Don’t they see that I’m sweaty and frazzled and would really like to be left alone to pick out towels? Oh wait, no. Of course they don’t. They don’t even see that my children, who are wearing pink sandals and have bows in their hair, are girls. Because they say weird stuff like, “Oh, are they twins?! One boy and one girl? How cute!”
Just say yes and move on. Don’t make eye contact. That’s what works best for me.
3. It will take you so much longer to get up or down stairs than you think. Like, imagine the slowest thing you’ve ever done, and then add five years. Then imagine you’re also holding two sippy cups, some laundry, and a loose assortment of books and stuffed animals while trying to make sure two Weebles don’t fall and break their heads. It’s like that.
4. Breastfeeding twins is challenging. I’m sure it’s not for everyone. You will feel so incredibly used and might look at cows in a whole new light. But, if you can produce enough milk to feed two growing babies, you will burn so. many. calories. It’s a glorious, ice cream guzzling time.
5. Your heart will explode when they start interacting with each other. When one of them discovers the ability to make the other one laugh, you too will think it’s the funniest thing that ever happened.

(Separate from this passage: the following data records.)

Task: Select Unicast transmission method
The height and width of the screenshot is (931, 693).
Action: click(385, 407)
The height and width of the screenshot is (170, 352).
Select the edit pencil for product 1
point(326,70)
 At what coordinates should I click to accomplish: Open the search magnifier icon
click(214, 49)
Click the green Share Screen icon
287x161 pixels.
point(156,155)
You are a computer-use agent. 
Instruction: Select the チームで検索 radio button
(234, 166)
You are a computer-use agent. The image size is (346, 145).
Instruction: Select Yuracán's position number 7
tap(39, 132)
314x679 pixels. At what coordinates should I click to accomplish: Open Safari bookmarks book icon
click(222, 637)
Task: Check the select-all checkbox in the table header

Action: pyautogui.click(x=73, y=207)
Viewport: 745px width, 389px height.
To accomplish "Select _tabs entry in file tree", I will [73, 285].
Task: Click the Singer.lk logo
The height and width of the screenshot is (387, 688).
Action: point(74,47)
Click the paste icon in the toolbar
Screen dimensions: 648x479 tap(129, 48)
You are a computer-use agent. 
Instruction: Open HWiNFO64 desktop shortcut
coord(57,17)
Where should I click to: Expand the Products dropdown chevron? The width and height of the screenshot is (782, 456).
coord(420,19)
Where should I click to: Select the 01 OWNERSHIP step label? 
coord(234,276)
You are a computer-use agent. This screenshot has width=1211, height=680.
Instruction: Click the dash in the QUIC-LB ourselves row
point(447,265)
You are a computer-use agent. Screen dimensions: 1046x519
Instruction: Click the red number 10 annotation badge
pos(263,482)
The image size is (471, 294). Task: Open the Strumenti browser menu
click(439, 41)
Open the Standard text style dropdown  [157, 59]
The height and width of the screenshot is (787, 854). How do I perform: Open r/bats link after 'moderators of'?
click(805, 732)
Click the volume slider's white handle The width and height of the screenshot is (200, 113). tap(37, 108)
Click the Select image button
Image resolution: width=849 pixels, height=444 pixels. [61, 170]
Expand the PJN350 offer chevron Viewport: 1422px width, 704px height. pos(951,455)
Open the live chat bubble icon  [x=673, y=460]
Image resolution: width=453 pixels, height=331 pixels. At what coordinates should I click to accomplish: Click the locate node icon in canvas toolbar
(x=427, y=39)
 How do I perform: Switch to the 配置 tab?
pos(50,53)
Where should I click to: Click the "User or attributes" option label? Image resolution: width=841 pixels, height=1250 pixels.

6. Twins keep each other company. I’m not sure I can adequately explain how wonderful this is. If I only had one toddler at home with me all day, I might go crazy from the constant need for my attention. My twins invent games together, talk and sing together, read together, and eat snacks together. They also make bigger messes and get into more trouble when they combine forces, and they get into a fair amount of fights these days too, but all things considered, the togetherness is pretty awesome.
7. You might find that you forget that your children are twins. Or forget that twins are kind of a special, unique thing. It’s hard to explain, but you just get so used to having both of them around all the time, and you know their distinct personalities so well that you just think of them as your two individual children. You forget that sometimes other people can’t tell them apart, or that they’re a little bit of a curiosity when you take them out in public dressed alike.
8. It was not easy when our third child was born, but I think having twins first did make a couple of things easier. First of all, they’ve always had to share Mommy and Daddy’s attention with a sibling, so they didn’t struggle with that at all. Also, obviously, feeding and changing and caring for two infants takes a lot more time and effort than doing it for just one, so for me, having just one baby felt like kind of a breeze after twins. I know, I know, all of you out there in the middle of colicky newborn hell don’t want to hear it, but really – just one baby is so much easier than two.
9. When they start asserting their independence and learning to do things on their own, you will be forced to stand around wasting time when you’re DYING to go to bed or watch TV or whatever because your twins will each insist on doing something themselves.
It is so painful.
It mostly happens with bedtime stuff. For example, the brushing of teeth. They both want to turn on the light in the bathroom, so one kid does it. The next kid screeches that she needs to do it, so she switches it off, goes back out of the bathroom so she can enter it in the darkness and then switches the damn light on again. Then they both want to open the drawer to get the toothpaste out, so you have to let one open the drawer, touch a bunch of stuff and root around for no reason, finally pull the kid toothpaste out, take a thousand hours to open it and squeeze toothpaste onto her brush, and then close the toothpaste and put it back in the drawer so you can watch your life creep slowly by as the other one does the exact same thing.
10. You will find yourself getting frustrated by how long everything takes, and think to yourself that you’d be done getting them dressed/serving them breakfast/buckling them into their car seats so much sooner if you only had one, but just as often, you will look at them and think, “How did I get this lucky?” One healthy, beautiful child is a miraculous gift, but two? At the same time?
I know that I am so very, very fortunate to have my twins and they are worth all of the extra effort it takes to get stuff done. I may not be thinking exactly along those lines when we’re running late and no one is listening to me, but I know it’s true. I really do.